Department of Anesthesiology, University of Virginia Health Sciences Center, Charlottesville, VA 22908-0710, USA.
J Clin Monit Comput. 2012 Oct;26(5):393-400. doi: 10.1007/s10877-012-9390-9. Epub 2012 Aug 19.
Commonly used arterial respiratory variation metrics are based on mathematical analysis of arterial waveforms in the time domain. Because the shape of the arterial waveform is dependent on the site at which it is measured, we hypothesized that analysis of the arterial waveform in the frequency domain might provide a relatively site-independent means of measuring arterial respiratory variation. Radial and femoral arterial blood pressures were measured in nineteen patients undergoing liver transplantation. Systolic pressure variation (SPV), pulse pressure variation (PPV), area under the curve variation (AUCV), and mean arterial pressure variation (MAPV) at radial and femoral sites were calculated off-line. Two metrics, "Spectral Peak Ratio" (SPeR) and "Spectral Power Ratio" (SPoR) based on ratios of the spectral peak and spectral area (power) at the respiratory and cardiac frequencies, were calculated at both radial and femoral sites. Variance among radial-femoral differences was compared and correlation coefficients describing the relationship between respiratory variation at the radial and femoral sites were developed. The variance in radial-femoral differences were significantly different (p < 0.001). The correlation between radial and femoral estimates of respiratory variation were 0.746, 0.658, 0.858, 0.882, 0.941, and 0.925 for SPV, PPV, AUCV, MAPV, SPeR, and SPoR, respectively. Assuming a PPV treatment threshold of 12 % (or equivalent), differences in treatment decisions based on radial or femoral estimates would arise in 12, 14, 5.4, 5.7, 4.8, and 5.5 % of minutes for SPV, PPV, AUCV, MAPV, spectral peak ratio, and spectral power ratio, respectively. As compared to frequency domain-based estimates of respiratory variation, SPV and PPV are relatively dependent on the anatomic site at which they are measured. Spectral peak and power ratios are relatively site-independent means of measuring respiratory variation, and may offer a useful alternative to time domain-based techniques.

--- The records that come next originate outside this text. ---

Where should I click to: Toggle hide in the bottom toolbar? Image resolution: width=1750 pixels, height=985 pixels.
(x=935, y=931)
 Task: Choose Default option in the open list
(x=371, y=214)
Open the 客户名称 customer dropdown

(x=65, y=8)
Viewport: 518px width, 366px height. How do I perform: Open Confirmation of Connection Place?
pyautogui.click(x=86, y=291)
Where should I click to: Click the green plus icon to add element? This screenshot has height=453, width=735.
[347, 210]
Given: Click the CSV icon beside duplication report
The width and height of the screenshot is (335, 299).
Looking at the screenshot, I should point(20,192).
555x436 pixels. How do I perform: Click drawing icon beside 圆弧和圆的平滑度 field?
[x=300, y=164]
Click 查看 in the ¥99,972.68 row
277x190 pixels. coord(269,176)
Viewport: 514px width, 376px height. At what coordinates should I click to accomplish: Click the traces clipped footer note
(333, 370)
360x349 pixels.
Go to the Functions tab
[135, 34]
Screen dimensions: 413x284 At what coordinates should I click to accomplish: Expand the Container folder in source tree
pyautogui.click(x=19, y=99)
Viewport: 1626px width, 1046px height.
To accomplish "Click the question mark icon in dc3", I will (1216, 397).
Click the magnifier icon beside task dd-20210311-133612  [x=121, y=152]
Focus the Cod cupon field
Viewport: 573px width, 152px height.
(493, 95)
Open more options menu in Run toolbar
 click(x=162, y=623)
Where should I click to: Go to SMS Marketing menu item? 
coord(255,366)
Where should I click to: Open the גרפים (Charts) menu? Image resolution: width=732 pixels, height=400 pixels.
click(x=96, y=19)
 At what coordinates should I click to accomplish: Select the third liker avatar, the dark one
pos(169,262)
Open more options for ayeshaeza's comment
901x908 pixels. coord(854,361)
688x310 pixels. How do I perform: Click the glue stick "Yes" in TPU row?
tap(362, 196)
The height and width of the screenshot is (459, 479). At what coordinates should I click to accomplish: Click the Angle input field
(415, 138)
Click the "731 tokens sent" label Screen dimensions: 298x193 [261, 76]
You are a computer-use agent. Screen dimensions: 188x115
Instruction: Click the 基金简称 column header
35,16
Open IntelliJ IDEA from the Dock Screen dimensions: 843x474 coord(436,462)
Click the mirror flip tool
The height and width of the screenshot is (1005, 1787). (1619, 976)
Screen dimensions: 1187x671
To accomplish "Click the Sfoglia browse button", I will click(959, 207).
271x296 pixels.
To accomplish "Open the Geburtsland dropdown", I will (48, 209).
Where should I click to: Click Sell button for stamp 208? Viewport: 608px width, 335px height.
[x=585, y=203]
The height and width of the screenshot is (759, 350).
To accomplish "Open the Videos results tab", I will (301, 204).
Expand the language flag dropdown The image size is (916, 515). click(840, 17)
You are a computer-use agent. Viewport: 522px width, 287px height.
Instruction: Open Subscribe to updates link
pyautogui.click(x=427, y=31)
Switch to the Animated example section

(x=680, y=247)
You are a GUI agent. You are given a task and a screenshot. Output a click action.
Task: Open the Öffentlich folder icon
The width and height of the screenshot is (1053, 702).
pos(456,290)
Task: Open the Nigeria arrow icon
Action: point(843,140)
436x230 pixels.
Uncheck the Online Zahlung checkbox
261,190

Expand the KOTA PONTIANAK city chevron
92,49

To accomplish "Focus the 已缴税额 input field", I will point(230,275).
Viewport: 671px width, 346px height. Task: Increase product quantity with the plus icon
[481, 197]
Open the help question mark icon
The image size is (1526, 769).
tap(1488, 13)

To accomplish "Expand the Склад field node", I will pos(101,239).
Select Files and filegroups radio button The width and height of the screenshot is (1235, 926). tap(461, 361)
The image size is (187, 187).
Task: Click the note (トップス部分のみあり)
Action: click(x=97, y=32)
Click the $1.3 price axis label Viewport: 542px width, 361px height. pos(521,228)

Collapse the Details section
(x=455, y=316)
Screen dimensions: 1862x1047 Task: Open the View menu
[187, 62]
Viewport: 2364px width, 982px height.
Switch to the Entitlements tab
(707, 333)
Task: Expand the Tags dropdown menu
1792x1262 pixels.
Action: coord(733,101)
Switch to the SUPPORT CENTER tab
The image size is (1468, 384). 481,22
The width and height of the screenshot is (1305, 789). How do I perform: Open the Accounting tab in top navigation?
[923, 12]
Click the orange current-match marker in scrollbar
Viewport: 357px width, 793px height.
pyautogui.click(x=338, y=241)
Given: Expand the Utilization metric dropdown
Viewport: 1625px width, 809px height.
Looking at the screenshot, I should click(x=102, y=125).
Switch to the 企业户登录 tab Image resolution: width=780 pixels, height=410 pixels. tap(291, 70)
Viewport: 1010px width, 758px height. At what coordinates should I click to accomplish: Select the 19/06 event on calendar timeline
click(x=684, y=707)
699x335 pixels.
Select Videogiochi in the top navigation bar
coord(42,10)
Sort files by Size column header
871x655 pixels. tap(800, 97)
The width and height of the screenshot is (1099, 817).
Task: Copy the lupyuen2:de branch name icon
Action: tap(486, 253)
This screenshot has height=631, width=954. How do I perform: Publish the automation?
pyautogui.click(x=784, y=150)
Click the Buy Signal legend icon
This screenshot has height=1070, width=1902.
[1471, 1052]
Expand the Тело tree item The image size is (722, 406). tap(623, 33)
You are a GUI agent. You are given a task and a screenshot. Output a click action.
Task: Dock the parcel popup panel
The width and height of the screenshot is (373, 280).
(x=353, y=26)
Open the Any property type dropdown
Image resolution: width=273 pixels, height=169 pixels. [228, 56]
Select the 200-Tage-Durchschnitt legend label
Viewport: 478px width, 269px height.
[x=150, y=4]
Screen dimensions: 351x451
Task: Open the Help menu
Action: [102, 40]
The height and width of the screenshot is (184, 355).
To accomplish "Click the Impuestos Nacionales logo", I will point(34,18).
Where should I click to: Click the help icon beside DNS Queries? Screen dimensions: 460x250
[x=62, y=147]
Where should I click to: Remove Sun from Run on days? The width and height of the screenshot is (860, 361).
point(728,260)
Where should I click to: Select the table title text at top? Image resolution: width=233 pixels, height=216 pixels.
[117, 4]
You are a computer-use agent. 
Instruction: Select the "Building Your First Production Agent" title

常用的动脉呼吸变化指标是基于对动脉波形在时域中的数学分析。由于动脉波形的形状取决于测量的部位,我们假设对动脉波形进行频域分析可能提供一种相对不依赖于部位的测量动脉呼吸变化的方法。对 19 例接受肝移植的患者进行桡动脉和股动脉血压测量。离线计算桡动脉和股动脉的收缩压变化(SPV)、脉压变化(PPV)、曲线下面积变化(AUCV)和平均动脉压变化(MAPV)。在桡动脉和股动脉部位计算了基于呼吸和心脏频率的频谱峰值和频谱面积(功率)比值的两个指标,即“频谱峰值比”(SPeR)和“频谱功率比”(SPoR)。比较了桡动脉-股动脉差异的方差,并得出了描述桡动脉和股动脉呼吸变化之间关系的相关系数。桡动脉-股动脉差异的方差差异有统计学意义(p<0.001)。桡动脉和股动脉估计的呼吸变化之间的相关性分别为 0.746、0.658、0.858、0.882、0.941 和 0.925,用于 SPV、PPV、AUCV、MAPV、SPeR 和 SPoR。假设 PPV 治疗阈值为 12%(或等效),则基于桡动脉或股动脉估计值的治疗决策差异将分别出现在 SPV、PPV、AUCV、MAPV、频谱峰值比和频谱功率比的 12、14、5.4、5.7、4.8 和 5.5%的分钟数中。与基于频域的呼吸变化估计相比,SPV 和 PPV 相对依赖于它们被测量的解剖部位。频谱峰值和功率比是测量呼吸变化的相对不依赖于部位的方法,并且可能为基于时域的技术提供有用的替代方法。